Al principio sacrificamos el alcohol. Tuvimos que hacerlo, o él
hubiera acabado con nosotros. Pero no podíamos liberarnos del alcohol si no
hacíamos otros sacrificios. La vanidad y la pomposa mentalidad tuvieron que
desaparecer. Tuvimos que echar por la ventana la justificación propia, la
autocompasión y la ira. Tuvimos que retirarnos de la desatinada competencia por
el prestigio personal y los enormes saldos bancarios. Tuvimos que asumir la
responsabilidad de nuestro lamentable estado y dejar de culpar a otros por
ello.
¿Fueron aquellos realmente sacrificios? Sí, lo fueron. Para obtener la humildad y el respeto propio, suficiente siquiera para permanecer vivos,
tuvimos que desechar aquello que había sido nuestra más cara posesión: nuestras
ambiciones y nuestro ilegítimo orgullo.
Pero aun esto no fue bastante. El sacrificio tendría que ir mucho
más lejos. Otra gente habría de beneficiarse también. De manera que empezamos
el trabajo del Duodécimo Paso; empezamos a llevar el mensaje de A.A.

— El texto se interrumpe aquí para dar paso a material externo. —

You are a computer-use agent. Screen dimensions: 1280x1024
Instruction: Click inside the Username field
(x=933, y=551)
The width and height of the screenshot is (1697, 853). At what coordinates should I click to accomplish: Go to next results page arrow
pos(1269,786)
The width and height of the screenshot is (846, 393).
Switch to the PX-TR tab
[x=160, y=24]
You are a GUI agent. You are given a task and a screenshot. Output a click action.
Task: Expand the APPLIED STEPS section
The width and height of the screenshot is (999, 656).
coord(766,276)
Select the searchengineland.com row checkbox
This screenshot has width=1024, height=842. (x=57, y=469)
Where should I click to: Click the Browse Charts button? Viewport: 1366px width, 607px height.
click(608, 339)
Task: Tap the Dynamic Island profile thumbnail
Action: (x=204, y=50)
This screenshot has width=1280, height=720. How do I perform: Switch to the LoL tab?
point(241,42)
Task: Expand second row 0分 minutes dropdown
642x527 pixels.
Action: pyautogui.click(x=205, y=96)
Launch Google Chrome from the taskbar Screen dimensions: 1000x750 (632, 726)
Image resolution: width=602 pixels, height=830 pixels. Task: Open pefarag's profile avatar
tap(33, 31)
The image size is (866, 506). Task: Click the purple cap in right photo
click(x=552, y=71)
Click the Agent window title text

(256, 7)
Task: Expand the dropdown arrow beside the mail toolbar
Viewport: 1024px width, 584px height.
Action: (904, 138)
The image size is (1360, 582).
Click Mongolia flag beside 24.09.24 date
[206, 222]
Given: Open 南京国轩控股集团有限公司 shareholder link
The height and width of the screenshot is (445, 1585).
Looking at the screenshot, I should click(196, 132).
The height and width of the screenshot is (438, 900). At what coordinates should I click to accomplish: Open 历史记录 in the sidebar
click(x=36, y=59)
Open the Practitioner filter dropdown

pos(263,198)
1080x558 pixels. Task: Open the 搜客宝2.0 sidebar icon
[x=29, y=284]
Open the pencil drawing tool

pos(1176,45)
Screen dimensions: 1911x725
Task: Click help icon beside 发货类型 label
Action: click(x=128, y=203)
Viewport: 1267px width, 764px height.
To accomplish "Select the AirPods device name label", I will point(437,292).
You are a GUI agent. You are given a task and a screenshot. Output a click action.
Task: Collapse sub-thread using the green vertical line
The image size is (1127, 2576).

Sacrificamos tiempo, energía y aun nuestro dinero para hacerlo. No podíamos
conservar lo que teníamos si no lo entregábamos completamente.
¿Pedimos a los recién iniciados que nos dieran algo? ¿Les pedimos
que nos dieran poder sobre sus vidas, o fama por nuestro trabajo, o algo de su
dinero? No, no lo hicimos. Encontramos que si pedíamos alguna de aquellas cosas
nuestro trabajo perdía su eficacia. Así, aquellos deseos naturales tuvieron que
ser sacrificados; de otra manera, nuestros iniciados recibían muy poca o
ninguna sobriedad, y nosotros tampoco la obteníamos.
Así aprendimos que el sacrificio debería tener un doble beneficio
o ninguno en absoluto. Empezamos a conocer la clase de entrega de nosotros
mismos que no tenía consigo un rótulo de precio.